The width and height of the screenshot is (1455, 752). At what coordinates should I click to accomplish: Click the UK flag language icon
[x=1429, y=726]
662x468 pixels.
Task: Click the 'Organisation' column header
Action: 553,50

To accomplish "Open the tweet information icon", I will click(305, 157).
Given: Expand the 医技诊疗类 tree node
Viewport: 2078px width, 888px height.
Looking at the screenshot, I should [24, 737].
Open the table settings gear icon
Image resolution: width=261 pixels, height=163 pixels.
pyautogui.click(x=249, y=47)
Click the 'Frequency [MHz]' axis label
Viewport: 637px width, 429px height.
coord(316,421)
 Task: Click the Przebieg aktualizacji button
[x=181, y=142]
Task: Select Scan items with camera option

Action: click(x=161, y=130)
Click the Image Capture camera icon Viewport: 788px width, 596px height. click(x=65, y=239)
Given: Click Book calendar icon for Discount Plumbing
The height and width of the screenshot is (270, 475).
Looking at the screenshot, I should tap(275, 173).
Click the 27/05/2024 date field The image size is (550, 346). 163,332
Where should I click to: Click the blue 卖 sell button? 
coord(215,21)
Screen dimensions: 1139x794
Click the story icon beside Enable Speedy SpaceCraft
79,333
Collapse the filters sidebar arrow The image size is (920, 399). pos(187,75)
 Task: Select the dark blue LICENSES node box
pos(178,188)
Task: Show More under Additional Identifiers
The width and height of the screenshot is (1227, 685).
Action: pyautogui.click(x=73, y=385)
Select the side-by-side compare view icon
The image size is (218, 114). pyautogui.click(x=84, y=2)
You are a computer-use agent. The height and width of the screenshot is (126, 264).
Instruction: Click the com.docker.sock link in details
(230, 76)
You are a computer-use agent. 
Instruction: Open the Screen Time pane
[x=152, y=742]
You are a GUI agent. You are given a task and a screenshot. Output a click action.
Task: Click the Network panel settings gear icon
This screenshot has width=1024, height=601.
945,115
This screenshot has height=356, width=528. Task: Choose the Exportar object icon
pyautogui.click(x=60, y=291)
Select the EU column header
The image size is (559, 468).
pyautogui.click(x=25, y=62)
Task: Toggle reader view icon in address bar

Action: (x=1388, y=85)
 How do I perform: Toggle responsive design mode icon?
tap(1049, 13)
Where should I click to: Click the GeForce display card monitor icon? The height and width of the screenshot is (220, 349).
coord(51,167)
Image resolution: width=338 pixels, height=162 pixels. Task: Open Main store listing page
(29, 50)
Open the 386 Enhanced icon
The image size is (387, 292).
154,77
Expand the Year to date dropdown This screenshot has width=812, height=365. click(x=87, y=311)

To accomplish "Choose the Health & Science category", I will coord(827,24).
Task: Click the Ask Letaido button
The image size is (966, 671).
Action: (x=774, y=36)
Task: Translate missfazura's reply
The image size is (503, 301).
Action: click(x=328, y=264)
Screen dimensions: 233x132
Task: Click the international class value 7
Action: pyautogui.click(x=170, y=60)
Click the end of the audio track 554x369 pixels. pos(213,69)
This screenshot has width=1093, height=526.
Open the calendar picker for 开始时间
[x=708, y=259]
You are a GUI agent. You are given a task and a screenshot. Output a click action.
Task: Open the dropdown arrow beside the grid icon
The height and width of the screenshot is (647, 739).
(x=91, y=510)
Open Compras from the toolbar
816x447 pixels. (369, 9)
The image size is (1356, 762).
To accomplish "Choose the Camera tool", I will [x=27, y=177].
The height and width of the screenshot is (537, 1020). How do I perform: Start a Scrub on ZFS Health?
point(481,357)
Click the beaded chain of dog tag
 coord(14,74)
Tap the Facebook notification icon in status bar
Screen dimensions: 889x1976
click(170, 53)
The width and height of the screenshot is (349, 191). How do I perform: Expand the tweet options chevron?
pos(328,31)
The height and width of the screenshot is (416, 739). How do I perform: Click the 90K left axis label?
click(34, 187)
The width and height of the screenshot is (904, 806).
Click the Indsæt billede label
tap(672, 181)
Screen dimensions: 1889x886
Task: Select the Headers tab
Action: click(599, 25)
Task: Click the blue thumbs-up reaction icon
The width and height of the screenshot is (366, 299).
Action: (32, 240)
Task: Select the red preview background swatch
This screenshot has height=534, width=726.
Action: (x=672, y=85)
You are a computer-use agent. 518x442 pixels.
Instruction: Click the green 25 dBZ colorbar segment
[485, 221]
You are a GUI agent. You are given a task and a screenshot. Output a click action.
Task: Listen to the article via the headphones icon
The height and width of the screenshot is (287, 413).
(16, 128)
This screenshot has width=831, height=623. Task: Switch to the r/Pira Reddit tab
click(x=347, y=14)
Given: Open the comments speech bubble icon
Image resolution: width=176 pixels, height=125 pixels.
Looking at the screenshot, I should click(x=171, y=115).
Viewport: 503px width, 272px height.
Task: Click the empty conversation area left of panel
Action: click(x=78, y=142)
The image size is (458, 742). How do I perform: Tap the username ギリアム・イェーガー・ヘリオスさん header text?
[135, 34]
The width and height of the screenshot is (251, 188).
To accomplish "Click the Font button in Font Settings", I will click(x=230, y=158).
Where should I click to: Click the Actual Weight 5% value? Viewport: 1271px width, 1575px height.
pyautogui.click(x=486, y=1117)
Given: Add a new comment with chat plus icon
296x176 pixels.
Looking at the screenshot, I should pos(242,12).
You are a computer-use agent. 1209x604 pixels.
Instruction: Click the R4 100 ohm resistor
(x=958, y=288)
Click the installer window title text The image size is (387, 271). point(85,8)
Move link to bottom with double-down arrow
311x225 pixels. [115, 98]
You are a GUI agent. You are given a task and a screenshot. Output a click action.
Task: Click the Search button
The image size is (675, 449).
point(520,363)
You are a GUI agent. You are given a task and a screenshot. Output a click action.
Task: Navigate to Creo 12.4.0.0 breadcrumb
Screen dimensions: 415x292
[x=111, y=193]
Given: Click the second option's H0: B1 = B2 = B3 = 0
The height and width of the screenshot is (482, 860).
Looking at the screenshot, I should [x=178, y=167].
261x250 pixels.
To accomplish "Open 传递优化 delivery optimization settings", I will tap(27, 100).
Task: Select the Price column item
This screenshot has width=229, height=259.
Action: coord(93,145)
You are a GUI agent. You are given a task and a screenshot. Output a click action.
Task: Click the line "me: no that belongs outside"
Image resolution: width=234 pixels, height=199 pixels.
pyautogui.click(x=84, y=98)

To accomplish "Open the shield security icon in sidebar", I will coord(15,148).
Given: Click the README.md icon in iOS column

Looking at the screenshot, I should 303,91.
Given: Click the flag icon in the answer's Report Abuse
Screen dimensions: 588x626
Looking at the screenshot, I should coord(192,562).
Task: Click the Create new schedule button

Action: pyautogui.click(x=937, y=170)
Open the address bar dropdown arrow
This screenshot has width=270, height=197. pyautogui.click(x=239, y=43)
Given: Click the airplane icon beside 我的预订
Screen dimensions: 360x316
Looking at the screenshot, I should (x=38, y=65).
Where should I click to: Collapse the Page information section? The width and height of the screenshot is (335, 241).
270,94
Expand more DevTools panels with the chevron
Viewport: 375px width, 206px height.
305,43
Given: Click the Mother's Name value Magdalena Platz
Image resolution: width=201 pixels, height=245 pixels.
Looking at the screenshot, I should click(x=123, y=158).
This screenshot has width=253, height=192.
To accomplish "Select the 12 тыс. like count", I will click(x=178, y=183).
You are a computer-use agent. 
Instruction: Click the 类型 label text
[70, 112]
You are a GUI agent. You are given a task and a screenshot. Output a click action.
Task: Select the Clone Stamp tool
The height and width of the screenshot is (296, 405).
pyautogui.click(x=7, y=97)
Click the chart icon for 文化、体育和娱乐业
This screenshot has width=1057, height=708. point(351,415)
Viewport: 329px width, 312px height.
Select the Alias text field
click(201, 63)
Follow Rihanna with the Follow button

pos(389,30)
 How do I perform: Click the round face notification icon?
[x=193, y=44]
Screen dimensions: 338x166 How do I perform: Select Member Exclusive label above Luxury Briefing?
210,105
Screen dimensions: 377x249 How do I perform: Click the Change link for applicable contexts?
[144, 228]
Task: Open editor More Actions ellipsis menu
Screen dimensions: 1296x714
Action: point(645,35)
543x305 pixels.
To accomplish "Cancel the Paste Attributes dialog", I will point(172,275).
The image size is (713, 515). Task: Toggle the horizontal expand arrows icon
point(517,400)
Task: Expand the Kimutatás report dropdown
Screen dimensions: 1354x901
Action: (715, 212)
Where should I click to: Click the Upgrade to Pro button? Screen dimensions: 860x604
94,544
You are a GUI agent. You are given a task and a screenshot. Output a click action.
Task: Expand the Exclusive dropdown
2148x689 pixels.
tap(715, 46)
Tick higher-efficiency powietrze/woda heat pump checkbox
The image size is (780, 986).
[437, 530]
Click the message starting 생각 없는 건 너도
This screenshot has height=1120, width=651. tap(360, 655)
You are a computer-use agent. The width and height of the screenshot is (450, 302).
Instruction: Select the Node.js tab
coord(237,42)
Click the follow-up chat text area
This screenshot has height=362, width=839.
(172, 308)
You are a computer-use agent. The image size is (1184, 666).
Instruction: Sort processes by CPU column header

________

WHAT THE EXERCISE ASKS – Only a number belongs in the answer: the number of lines in the preceding data that hold "computer".

COMPLETED EXERCISE – 7